**Rows**.

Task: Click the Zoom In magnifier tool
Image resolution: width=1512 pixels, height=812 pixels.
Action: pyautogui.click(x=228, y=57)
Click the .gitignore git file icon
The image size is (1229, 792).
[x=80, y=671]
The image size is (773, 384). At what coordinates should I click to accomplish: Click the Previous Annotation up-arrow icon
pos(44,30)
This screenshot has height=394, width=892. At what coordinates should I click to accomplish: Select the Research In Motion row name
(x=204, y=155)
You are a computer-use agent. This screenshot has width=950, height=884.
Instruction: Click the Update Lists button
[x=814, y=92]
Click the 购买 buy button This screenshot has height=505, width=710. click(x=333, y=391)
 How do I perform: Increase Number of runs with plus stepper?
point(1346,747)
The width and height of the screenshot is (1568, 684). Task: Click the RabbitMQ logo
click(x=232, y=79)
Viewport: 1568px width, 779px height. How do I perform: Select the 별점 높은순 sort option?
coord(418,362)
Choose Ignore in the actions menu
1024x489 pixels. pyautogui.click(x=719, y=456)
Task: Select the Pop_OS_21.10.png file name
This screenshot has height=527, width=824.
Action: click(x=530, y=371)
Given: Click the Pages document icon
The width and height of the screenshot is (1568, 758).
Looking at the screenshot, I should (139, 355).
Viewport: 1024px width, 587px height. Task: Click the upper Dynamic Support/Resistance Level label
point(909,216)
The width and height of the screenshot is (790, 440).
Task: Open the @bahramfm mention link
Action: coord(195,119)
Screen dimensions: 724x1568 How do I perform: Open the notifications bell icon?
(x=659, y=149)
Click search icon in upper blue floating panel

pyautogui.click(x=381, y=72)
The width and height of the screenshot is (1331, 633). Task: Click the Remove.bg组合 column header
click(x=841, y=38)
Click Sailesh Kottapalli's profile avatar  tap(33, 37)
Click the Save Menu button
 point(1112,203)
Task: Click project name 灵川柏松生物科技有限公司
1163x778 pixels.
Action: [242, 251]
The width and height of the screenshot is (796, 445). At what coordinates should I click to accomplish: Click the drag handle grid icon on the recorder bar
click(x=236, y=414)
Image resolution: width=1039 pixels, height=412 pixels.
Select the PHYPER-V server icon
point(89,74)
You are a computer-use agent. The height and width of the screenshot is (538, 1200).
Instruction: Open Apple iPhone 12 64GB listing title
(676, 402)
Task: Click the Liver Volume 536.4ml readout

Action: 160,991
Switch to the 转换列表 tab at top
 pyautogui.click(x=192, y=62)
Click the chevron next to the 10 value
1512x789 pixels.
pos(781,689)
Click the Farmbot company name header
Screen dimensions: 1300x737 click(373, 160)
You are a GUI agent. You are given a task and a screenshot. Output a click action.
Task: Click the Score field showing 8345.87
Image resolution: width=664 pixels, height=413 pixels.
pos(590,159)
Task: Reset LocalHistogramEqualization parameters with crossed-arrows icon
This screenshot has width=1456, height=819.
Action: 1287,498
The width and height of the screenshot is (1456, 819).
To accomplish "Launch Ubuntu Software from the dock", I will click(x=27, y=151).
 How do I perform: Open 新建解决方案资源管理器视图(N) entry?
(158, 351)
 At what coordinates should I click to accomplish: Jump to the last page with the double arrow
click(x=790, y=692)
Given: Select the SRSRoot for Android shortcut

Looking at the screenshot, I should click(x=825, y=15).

**Required task**. Copy these lines word for word, covering all of the data above.

**Solution to the exercise**.
Task: Click the Zoom In magnifier tool
Image resolution: width=1512 pixels, height=812 pixels.
Action: pyautogui.click(x=228, y=57)
Click the .gitignore git file icon
The image size is (1229, 792).
[x=80, y=671]
The image size is (773, 384). At what coordinates should I click to accomplish: Click the Previous Annotation up-arrow icon
pos(44,30)
This screenshot has height=394, width=892. At what coordinates should I click to accomplish: Select the Research In Motion row name
(x=204, y=155)
You are a computer-use agent. This screenshot has width=950, height=884.
Instruction: Click the Update Lists button
[x=814, y=92]
Click the 购买 buy button This screenshot has height=505, width=710. click(x=333, y=391)
 How do I perform: Increase Number of runs with plus stepper?
point(1346,747)
The width and height of the screenshot is (1568, 684). Task: Click the RabbitMQ logo
click(x=232, y=79)
Viewport: 1568px width, 779px height. How do I perform: Select the 별점 높은순 sort option?
coord(418,362)
Choose Ignore in the actions menu
1024x489 pixels. pyautogui.click(x=719, y=456)
Task: Select the Pop_OS_21.10.png file name
This screenshot has height=527, width=824.
Action: click(x=530, y=371)
Given: Click the Pages document icon
The width and height of the screenshot is (1568, 758).
Looking at the screenshot, I should (139, 355).
Viewport: 1024px width, 587px height. Task: Click the upper Dynamic Support/Resistance Level label
point(909,216)
The width and height of the screenshot is (790, 440).
Task: Open the @bahramfm mention link
Action: coord(195,119)
Screen dimensions: 724x1568 How do I perform: Open the notifications bell icon?
(x=659, y=149)
Click search icon in upper blue floating panel

pyautogui.click(x=381, y=72)
The width and height of the screenshot is (1331, 633). Task: Click the Remove.bg组合 column header
click(x=841, y=38)
Click Sailesh Kottapalli's profile avatar  tap(33, 37)
Click the Save Menu button
 point(1112,203)
Task: Click project name 灵川柏松生物科技有限公司
1163x778 pixels.
Action: [242, 251]
The width and height of the screenshot is (796, 445). At what coordinates should I click to accomplish: Click the drag handle grid icon on the recorder bar
click(x=236, y=414)
Image resolution: width=1039 pixels, height=412 pixels.
Select the PHYPER-V server icon
point(89,74)
You are a computer-use agent. The height and width of the screenshot is (538, 1200).
Instruction: Open Apple iPhone 12 64GB listing title
(676, 402)
Task: Click the Liver Volume 536.4ml readout

Action: 160,991
Switch to the 转换列表 tab at top
 pyautogui.click(x=192, y=62)
Click the chevron next to the 10 value
1512x789 pixels.
pos(781,689)
Click the Farmbot company name header
Screen dimensions: 1300x737 click(373, 160)
You are a GUI agent. You are given a task and a screenshot. Output a click action.
Task: Click the Score field showing 8345.87
Image resolution: width=664 pixels, height=413 pixels.
pos(590,159)
Task: Reset LocalHistogramEqualization parameters with crossed-arrows icon
This screenshot has width=1456, height=819.
Action: 1287,498
The width and height of the screenshot is (1456, 819).
To accomplish "Launch Ubuntu Software from the dock", I will click(x=27, y=151).
 How do I perform: Open 新建解决方案资源管理器视图(N) entry?
(158, 351)
 At what coordinates should I click to accomplish: Jump to the last page with the double arrow
click(x=790, y=692)
Given: Select the SRSRoot for Android shortcut

Looking at the screenshot, I should click(x=825, y=15).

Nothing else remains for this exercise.